[Records for this task]
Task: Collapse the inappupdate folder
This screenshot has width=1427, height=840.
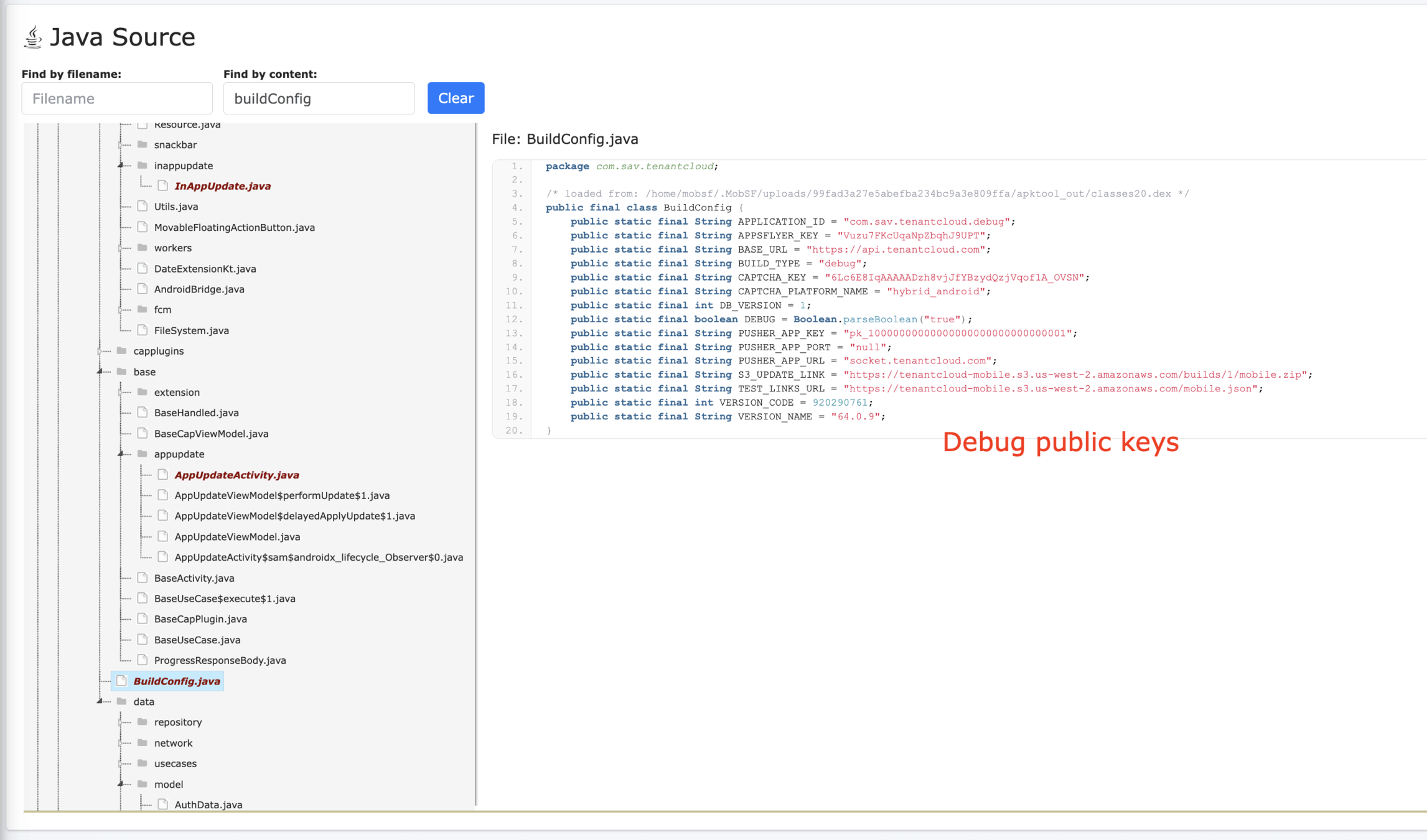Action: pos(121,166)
[/Records for this task]
[Records for this task]
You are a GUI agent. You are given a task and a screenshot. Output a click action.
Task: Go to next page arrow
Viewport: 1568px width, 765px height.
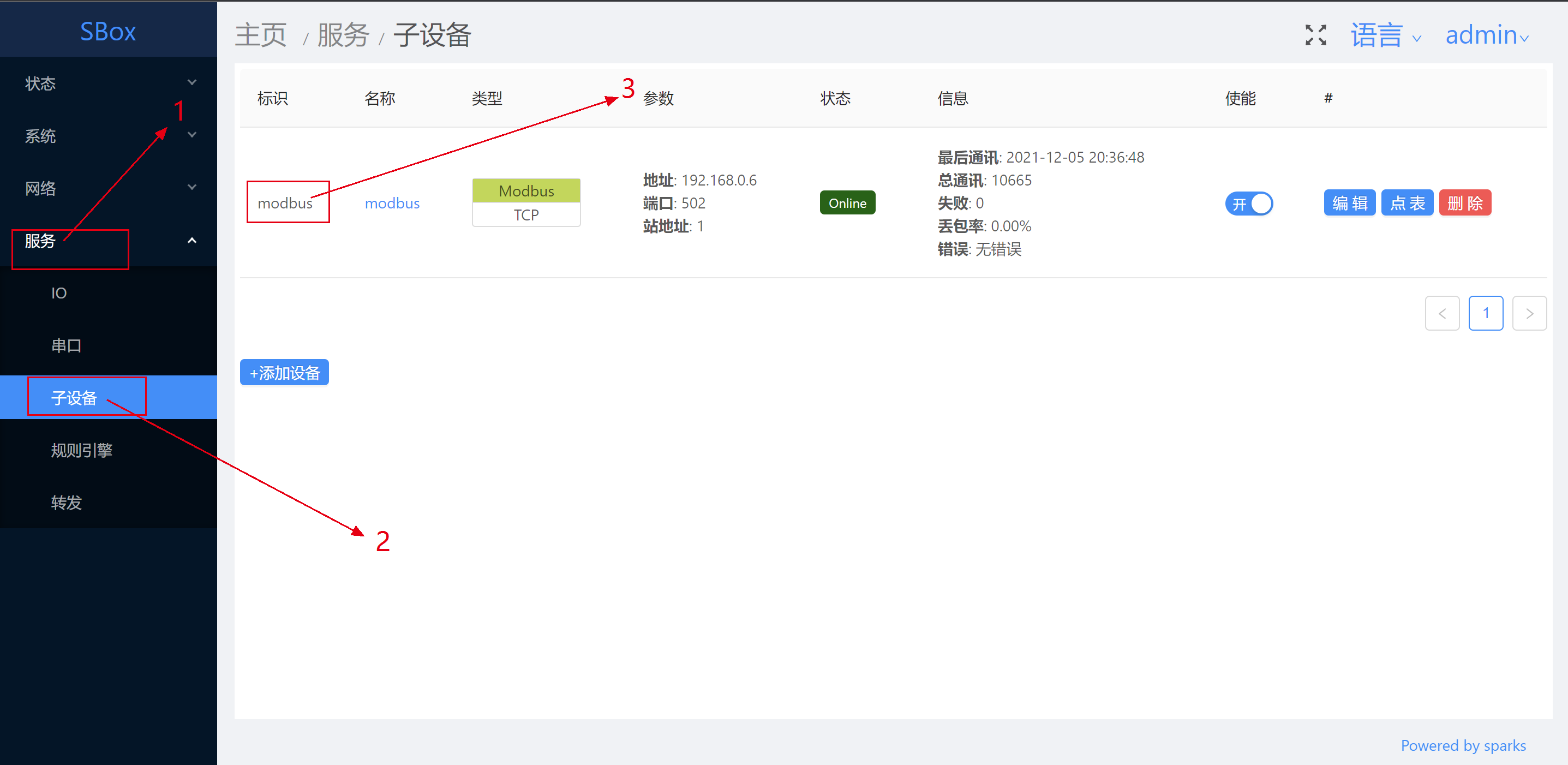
[/Records for this task]
• _Activity_:
Once you reach the line with "You are a GUI" in the data above, copy it and every line after it exactly, up to and including the line with "Viewport: 1568px width, 765px height.".

• _Written solution_:
You are a GUI agent. You are given a task and a screenshot. Output a click action.
Task: Go to next page arrow
Viewport: 1568px width, 765px height.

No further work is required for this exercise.